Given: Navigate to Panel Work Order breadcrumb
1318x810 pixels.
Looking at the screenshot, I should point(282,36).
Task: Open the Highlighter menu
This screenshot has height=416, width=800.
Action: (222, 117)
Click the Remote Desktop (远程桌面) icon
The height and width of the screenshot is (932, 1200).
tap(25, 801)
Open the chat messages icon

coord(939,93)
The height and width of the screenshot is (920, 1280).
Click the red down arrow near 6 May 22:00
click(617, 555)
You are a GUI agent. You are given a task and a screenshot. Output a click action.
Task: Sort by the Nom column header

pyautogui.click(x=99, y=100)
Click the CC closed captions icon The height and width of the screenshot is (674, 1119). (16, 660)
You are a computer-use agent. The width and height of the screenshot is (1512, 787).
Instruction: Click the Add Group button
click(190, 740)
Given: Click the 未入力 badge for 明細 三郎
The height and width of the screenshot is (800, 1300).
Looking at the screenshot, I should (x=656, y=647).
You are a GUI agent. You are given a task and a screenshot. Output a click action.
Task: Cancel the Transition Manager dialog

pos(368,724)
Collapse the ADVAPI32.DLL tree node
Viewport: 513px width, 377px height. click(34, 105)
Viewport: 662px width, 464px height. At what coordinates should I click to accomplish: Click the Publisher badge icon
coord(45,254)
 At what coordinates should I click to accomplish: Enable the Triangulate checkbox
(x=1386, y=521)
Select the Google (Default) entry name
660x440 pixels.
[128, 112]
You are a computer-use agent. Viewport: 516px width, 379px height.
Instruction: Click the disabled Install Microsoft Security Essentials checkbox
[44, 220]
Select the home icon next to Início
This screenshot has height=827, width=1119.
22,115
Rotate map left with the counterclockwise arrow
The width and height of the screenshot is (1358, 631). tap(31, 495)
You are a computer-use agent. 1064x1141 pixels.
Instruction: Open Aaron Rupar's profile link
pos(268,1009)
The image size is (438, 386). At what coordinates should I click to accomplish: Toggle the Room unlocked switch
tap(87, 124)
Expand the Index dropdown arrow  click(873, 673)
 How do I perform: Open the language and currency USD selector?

-=-=-

» **Work request**
Your answer must be every record above, retyped exactly.

» **Exercise solution**
Given: Navigate to Panel Work Order breadcrumb
1318x810 pixels.
Looking at the screenshot, I should point(282,36).
Task: Open the Highlighter menu
This screenshot has height=416, width=800.
Action: (222, 117)
Click the Remote Desktop (远程桌面) icon
The height and width of the screenshot is (932, 1200).
tap(25, 801)
Open the chat messages icon

coord(939,93)
The height and width of the screenshot is (920, 1280).
Click the red down arrow near 6 May 22:00
click(617, 555)
You are a GUI agent. You are given a task and a screenshot. Output a click action.
Task: Sort by the Nom column header

pyautogui.click(x=99, y=100)
Click the CC closed captions icon The height and width of the screenshot is (674, 1119). (16, 660)
You are a computer-use agent. The width and height of the screenshot is (1512, 787).
Instruction: Click the Add Group button
click(190, 740)
Given: Click the 未入力 badge for 明細 三郎
The height and width of the screenshot is (800, 1300).
Looking at the screenshot, I should (x=656, y=647).
You are a GUI agent. You are given a task and a screenshot. Output a click action.
Task: Cancel the Transition Manager dialog

pos(368,724)
Collapse the ADVAPI32.DLL tree node
Viewport: 513px width, 377px height. click(34, 105)
Viewport: 662px width, 464px height. At what coordinates should I click to accomplish: Click the Publisher badge icon
coord(45,254)
 At what coordinates should I click to accomplish: Enable the Triangulate checkbox
(x=1386, y=521)
Select the Google (Default) entry name
660x440 pixels.
[128, 112]
You are a computer-use agent. Viewport: 516px width, 379px height.
Instruction: Click the disabled Install Microsoft Security Essentials checkbox
[44, 220]
Select the home icon next to Início
This screenshot has height=827, width=1119.
22,115
Rotate map left with the counterclockwise arrow
The width and height of the screenshot is (1358, 631). tap(31, 495)
You are a computer-use agent. 1064x1141 pixels.
Instruction: Open Aaron Rupar's profile link
pos(268,1009)
The image size is (438, 386). At what coordinates should I click to accomplish: Toggle the Room unlocked switch
tap(87, 124)
Expand the Index dropdown arrow  click(873, 673)
 How do I perform: Open the language and currency USD selector?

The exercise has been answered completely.